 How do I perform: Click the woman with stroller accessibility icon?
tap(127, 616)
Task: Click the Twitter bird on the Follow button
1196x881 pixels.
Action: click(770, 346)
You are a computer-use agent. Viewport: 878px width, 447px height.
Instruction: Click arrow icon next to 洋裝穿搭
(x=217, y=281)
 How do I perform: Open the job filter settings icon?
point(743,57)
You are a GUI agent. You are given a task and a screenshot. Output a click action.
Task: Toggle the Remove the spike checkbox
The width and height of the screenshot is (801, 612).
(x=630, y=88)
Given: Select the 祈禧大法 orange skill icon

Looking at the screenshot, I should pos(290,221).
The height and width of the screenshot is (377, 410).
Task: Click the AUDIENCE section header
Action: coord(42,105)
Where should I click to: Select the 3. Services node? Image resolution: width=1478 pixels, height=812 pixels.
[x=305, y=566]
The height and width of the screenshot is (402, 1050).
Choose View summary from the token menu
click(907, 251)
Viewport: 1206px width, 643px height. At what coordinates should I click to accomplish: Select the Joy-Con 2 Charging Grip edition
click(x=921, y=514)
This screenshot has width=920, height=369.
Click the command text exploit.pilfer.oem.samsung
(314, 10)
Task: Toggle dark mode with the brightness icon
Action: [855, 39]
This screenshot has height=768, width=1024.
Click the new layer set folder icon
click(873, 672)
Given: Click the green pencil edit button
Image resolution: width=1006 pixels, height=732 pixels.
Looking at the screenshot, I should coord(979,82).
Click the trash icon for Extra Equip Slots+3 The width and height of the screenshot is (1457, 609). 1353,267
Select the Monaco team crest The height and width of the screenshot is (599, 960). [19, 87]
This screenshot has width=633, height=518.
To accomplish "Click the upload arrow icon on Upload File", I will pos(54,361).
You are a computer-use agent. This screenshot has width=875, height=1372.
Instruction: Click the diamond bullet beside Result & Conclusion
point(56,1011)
★ ★ ★ ★ ★ ★ ★
• WHAT YOU NEED TO DO
Write out every entry exactly as it appears.

• SOLUTION FOR THIS EXERCISE
 How do I perform: Click the woman with stroller accessibility icon?
tap(127, 616)
Task: Click the Twitter bird on the Follow button
1196x881 pixels.
Action: click(770, 346)
You are a computer-use agent. Viewport: 878px width, 447px height.
Instruction: Click arrow icon next to 洋裝穿搭
(x=217, y=281)
 How do I perform: Open the job filter settings icon?
point(743,57)
You are a GUI agent. You are given a task and a screenshot. Output a click action.
Task: Toggle the Remove the spike checkbox
The width and height of the screenshot is (801, 612).
(x=630, y=88)
Given: Select the 祈禧大法 orange skill icon

Looking at the screenshot, I should pos(290,221).
The height and width of the screenshot is (377, 410).
Task: Click the AUDIENCE section header
Action: coord(42,105)
Where should I click to: Select the 3. Services node? Image resolution: width=1478 pixels, height=812 pixels.
[x=305, y=566]
The height and width of the screenshot is (402, 1050).
Choose View summary from the token menu
click(907, 251)
Viewport: 1206px width, 643px height. At what coordinates should I click to accomplish: Select the Joy-Con 2 Charging Grip edition
click(x=921, y=514)
This screenshot has width=920, height=369.
Click the command text exploit.pilfer.oem.samsung
(314, 10)
Task: Toggle dark mode with the brightness icon
Action: [855, 39]
This screenshot has height=768, width=1024.
Click the new layer set folder icon
click(873, 672)
Given: Click the green pencil edit button
Image resolution: width=1006 pixels, height=732 pixels.
Looking at the screenshot, I should coord(979,82).
Click the trash icon for Extra Equip Slots+3 The width and height of the screenshot is (1457, 609). 1353,267
Select the Monaco team crest The height and width of the screenshot is (599, 960). [19, 87]
This screenshot has width=633, height=518.
To accomplish "Click the upload arrow icon on Upload File", I will pos(54,361).
You are a computer-use agent. This screenshot has width=875, height=1372.
Instruction: Click the diamond bullet beside Result & Conclusion
point(56,1011)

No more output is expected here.